In the process of antibiosis, the antibiotics or metabolites produced by one organism inhibits another organism. An antibiotic is a microbial inhibitor of biological origin. Innumerable examples of antibiosis are found in soil. For example, Bacillus Species from soil produces an antifungal agent which inhibits growth of several soil fungi.

3. Competition:
Competition is a mutually detrimental interaction between individuals, populations or species. As soil, is inhabited by many different species of microorganisms, there exists an active competition among them for available nutrients and space. The limiting substrate may result in favoring one species over another.

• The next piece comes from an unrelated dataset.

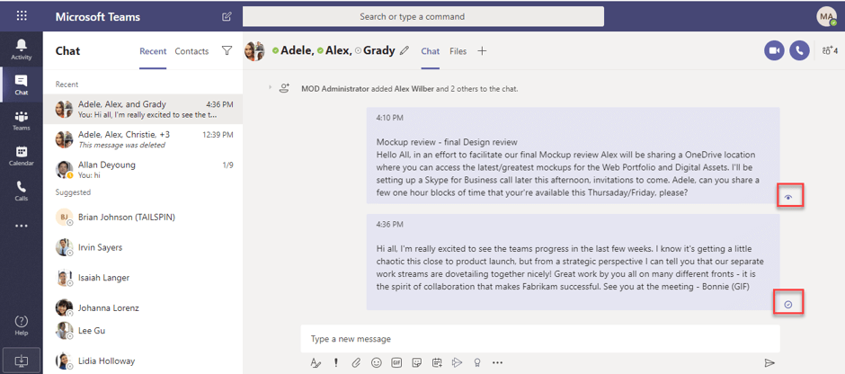The height and width of the screenshot is (374, 845).
Task: Expand more compose options ellipsis
Action: (x=497, y=362)
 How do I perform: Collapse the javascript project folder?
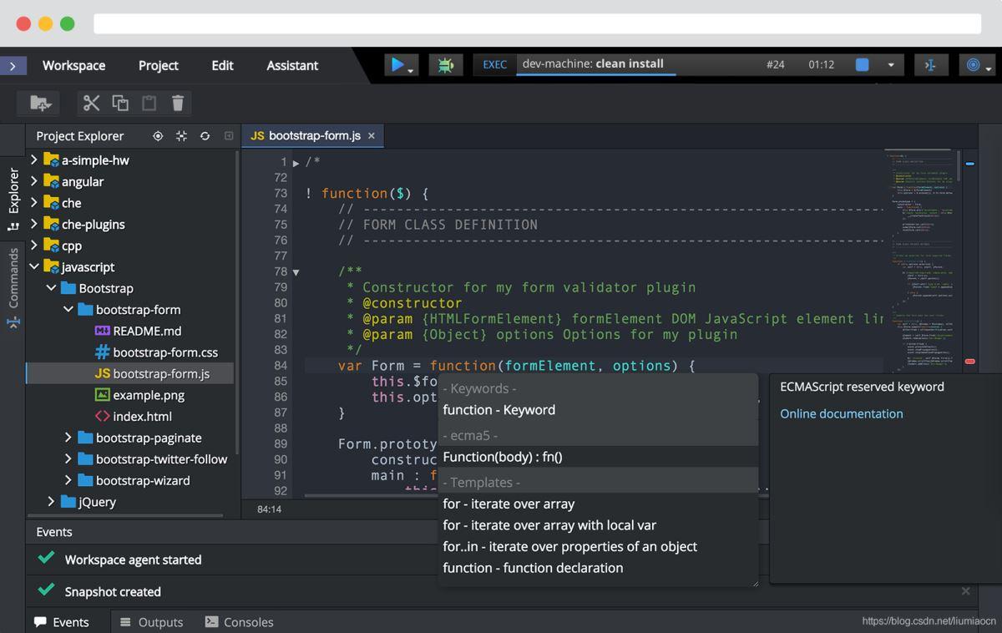click(x=34, y=267)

Thus, competition can be defined as “the injurious effect of one organism on another because of the removal of some resource of the environment”. This phenomenon can result in major fluctuations in the composition of the microbial population in the soil.

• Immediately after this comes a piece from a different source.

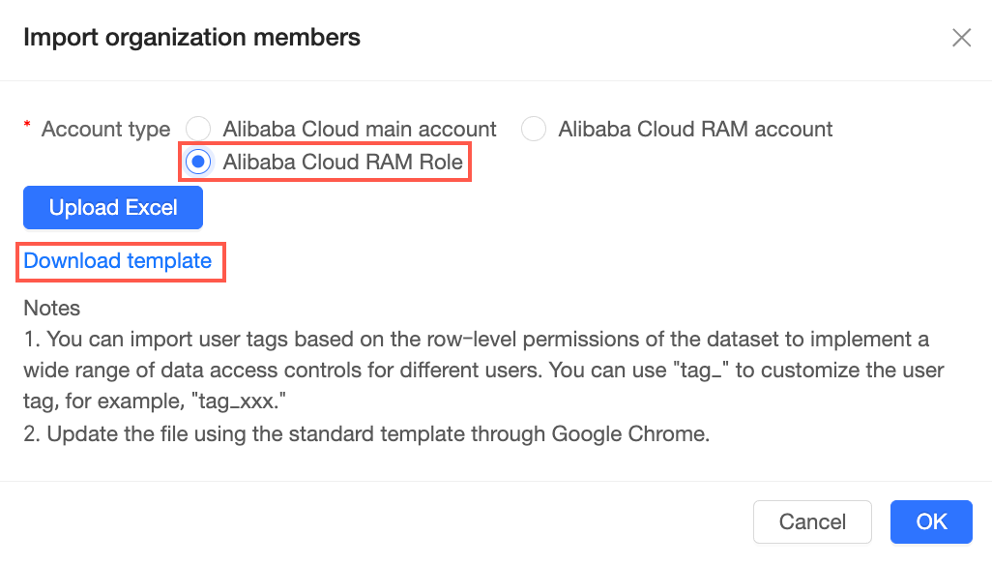992x565 pixels.
Task: Close the Import organization members dialog
Action: [961, 38]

For example, chlamydospores of Fusarium, Oospores of Aphanomyces and conidia of Verticillium dahlae require exogenous nutrients to germinate in soil. But other fungi and soil bacteria deplete these critical nutrients required for spore germination and thereby hinder the spore germination resulting into the decrease in population.

4.Parasitism:
It is an association, in which one organism lives in or on the body of another. The parasite is dependent upon the host and lives in intimate physical contact and forms metabolic association with the host. So this is a host -parasite relationship in which one (parasite) is benefited while other (host) is adversely affected, although not necessarily killed. Parasitism is widely spread in soil communities, for example, bacteriophages (viruses which attack bacteria) are strict intracellular parasites Chytrid fungi, which parasitize algae, as well as other fungi and plants; there are many strains of fungi which are parasitic on algae, plants, animals parasitized by different organisms, earthworms are parasitized by fungi, bacteria, viruses etc.

5.Predation:
Predation is an association / exploitation in which predator organism directly feed on and kills the pray organism. It is one of the most dramatic inter relationship among microorganisms in nature, for example, the nematophagous fungi are the best examples of predatory soil fungi. Species of Arthrobotrytis and Dactylella are known as nematode trapping fungi. Other examples of microbial predators are the protozoa and slime mold fungi which feed on the bacteria and reduce their population. The bacteriophages may also be considered as predators of bacteria.